The assembly [chapel] area of my school is crowded with the entire population of the school, milling around, saying goodbyes.

In other countries, the last day of school may look a lot different. I wouldn't know. But what I do know is that it definitely doesn't look like this.

At my school, the last day of school is hardly one where kids shout for joy and squeal at the thought of the approaching summer. Kids don't run out the school gates the moment the school principal announces, "It is officially the end of the school year. Have a great summer!" They all stay behind to do one thing: say goodbye.

It's always been normal for me. The end of the school year is red eyes and tissues. The feeling of loss, helplessness. I remember each of my end-of-school-year days. How different they all were, and yet, how strangely similar they are to each other. Each of them end in tears.

For those of you out there, this may not really make much sense. And I really don't expect it to. But what I'm saying is that my life is full of making new friends, but it's also full of saying goodbye to them again. And making new friends again. My life is a never-ending cycle of hellos and goodbyes. And sometimes that hurts.

And I think, for me, life as a TCK has slowly made me more numb to these goodbyes.

I'm the kind of TCK that doesn't have many problems making friends. It doesn't take very much for me to open up to you and feel close and content and safe with you. But then when the goodbyes come along, I find myself not feeling very much.

It's not that I didn't value the friendship I had. It's just that my feelings aren't really accepting the fact that I have to say goodbye again. So they just don't accept it. They don't let me realize it was a goodbye until later. When everyone is gone, and I'm all alone, I realize what just happened. I just said goodbye to a really good friend that I may never see again. And that's when the floodgates open and I start bawling.

My sister graduating kinda put things more into perspective.


Especially now, as she's preparing to take flight as a real adult, making her own decisions and embarking on a scary and exciting new journey into the great big world, and I have to say goodbye to her. And it's hard.

But last night, as my family was singing Christmas carols and opening presents and praying together, the tears came. And my sister hasn't even gone yet. But it felt good to cry. It was the kind of cry that was all sadness but all happiness at once. It was the kind of cry that sort of helped me to make more sense of what I was feeling, and letting it out in a rational way.

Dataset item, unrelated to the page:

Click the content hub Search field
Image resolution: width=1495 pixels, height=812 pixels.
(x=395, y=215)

I sort of realized around that point that it's actually really important for me to cry when I say goodbye. It's my way of clinging to the last I have of the person, and then somehow, in the midst of the sobbing and shoulder-shaking and face-reddening, I let go.

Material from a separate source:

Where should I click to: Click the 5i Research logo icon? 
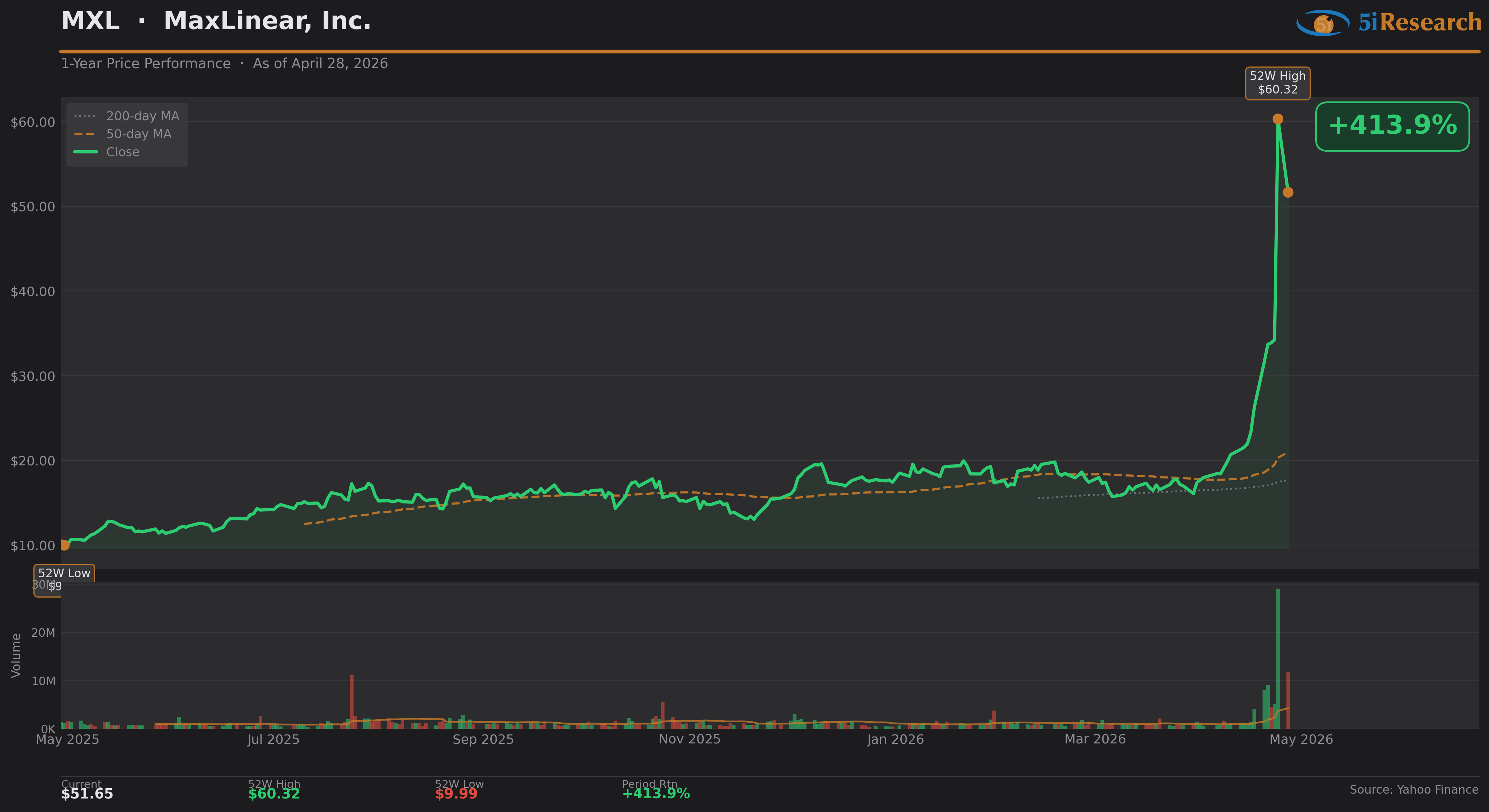[x=1322, y=23]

It's so important for us TCKs to have a way to let go. There's so much emotion in our lives. And there's got to be a way for us to let it out. Or at least, acknowledge it in a way that isn't anger and bitterness. Crying is my psychiatrist. And I know that it won't always work. But for me, there's a comfort in being able to just cry to a while, maybe be held by a friend that hasn't left me yet, or a family member, and then taking a deep breath and moving on.